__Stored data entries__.
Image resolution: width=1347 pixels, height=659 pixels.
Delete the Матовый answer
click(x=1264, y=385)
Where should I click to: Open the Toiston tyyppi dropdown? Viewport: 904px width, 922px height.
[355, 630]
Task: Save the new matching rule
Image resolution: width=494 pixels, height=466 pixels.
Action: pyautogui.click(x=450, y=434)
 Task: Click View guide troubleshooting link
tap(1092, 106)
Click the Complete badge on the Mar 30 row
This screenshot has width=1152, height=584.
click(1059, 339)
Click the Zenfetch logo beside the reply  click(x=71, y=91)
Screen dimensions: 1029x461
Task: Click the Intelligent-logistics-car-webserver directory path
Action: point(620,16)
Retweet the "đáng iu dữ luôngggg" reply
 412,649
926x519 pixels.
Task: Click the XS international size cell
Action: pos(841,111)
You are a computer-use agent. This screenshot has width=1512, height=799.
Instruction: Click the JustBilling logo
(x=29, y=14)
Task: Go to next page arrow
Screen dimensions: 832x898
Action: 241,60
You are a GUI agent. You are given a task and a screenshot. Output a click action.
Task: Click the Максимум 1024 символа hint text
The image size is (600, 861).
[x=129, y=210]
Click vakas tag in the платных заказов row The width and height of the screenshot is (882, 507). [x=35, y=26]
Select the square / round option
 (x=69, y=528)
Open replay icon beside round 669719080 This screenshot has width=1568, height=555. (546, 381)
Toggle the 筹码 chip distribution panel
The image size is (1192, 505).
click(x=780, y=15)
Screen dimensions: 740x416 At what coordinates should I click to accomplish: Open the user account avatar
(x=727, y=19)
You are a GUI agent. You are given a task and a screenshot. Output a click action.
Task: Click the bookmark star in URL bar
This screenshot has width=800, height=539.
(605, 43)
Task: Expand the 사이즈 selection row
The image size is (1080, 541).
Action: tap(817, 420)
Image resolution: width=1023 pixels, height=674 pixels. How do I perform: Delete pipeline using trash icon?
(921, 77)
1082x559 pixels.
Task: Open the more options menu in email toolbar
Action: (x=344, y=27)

__What you will do__. Reproduce the data shown above exactly, including every line.

__Response area__.
Image resolution: width=1347 pixels, height=659 pixels.
Delete the Матовый answer
click(x=1264, y=385)
Where should I click to: Open the Toiston tyyppi dropdown? Viewport: 904px width, 922px height.
[355, 630]
Task: Save the new matching rule
Image resolution: width=494 pixels, height=466 pixels.
Action: pyautogui.click(x=450, y=434)
 Task: Click View guide troubleshooting link
tap(1092, 106)
Click the Complete badge on the Mar 30 row
This screenshot has width=1152, height=584.
click(1059, 339)
Click the Zenfetch logo beside the reply  click(x=71, y=91)
Screen dimensions: 1029x461
Task: Click the Intelligent-logistics-car-webserver directory path
Action: point(620,16)
Retweet the "đáng iu dữ luôngggg" reply
 412,649
926x519 pixels.
Task: Click the XS international size cell
Action: pos(841,111)
You are a computer-use agent. This screenshot has width=1512, height=799.
Instruction: Click the JustBilling logo
(x=29, y=14)
Task: Go to next page arrow
Screen dimensions: 832x898
Action: 241,60
You are a GUI agent. You are given a task and a screenshot. Output a click action.
Task: Click the Максимум 1024 символа hint text
The image size is (600, 861).
[x=129, y=210]
Click vakas tag in the платных заказов row The width and height of the screenshot is (882, 507). [x=35, y=26]
Select the square / round option
 (x=69, y=528)
Open replay icon beside round 669719080 This screenshot has width=1568, height=555. (546, 381)
Toggle the 筹码 chip distribution panel
The image size is (1192, 505).
click(x=780, y=15)
Screen dimensions: 740x416 At what coordinates should I click to accomplish: Open the user account avatar
(x=727, y=19)
You are a GUI agent. You are given a task and a screenshot. Output a click action.
Task: Click the bookmark star in URL bar
This screenshot has width=800, height=539.
(605, 43)
Task: Expand the 사이즈 selection row
The image size is (1080, 541).
Action: tap(817, 420)
Image resolution: width=1023 pixels, height=674 pixels. How do I perform: Delete pipeline using trash icon?
(921, 77)
1082x559 pixels.
Task: Open the more options menu in email toolbar
Action: (x=344, y=27)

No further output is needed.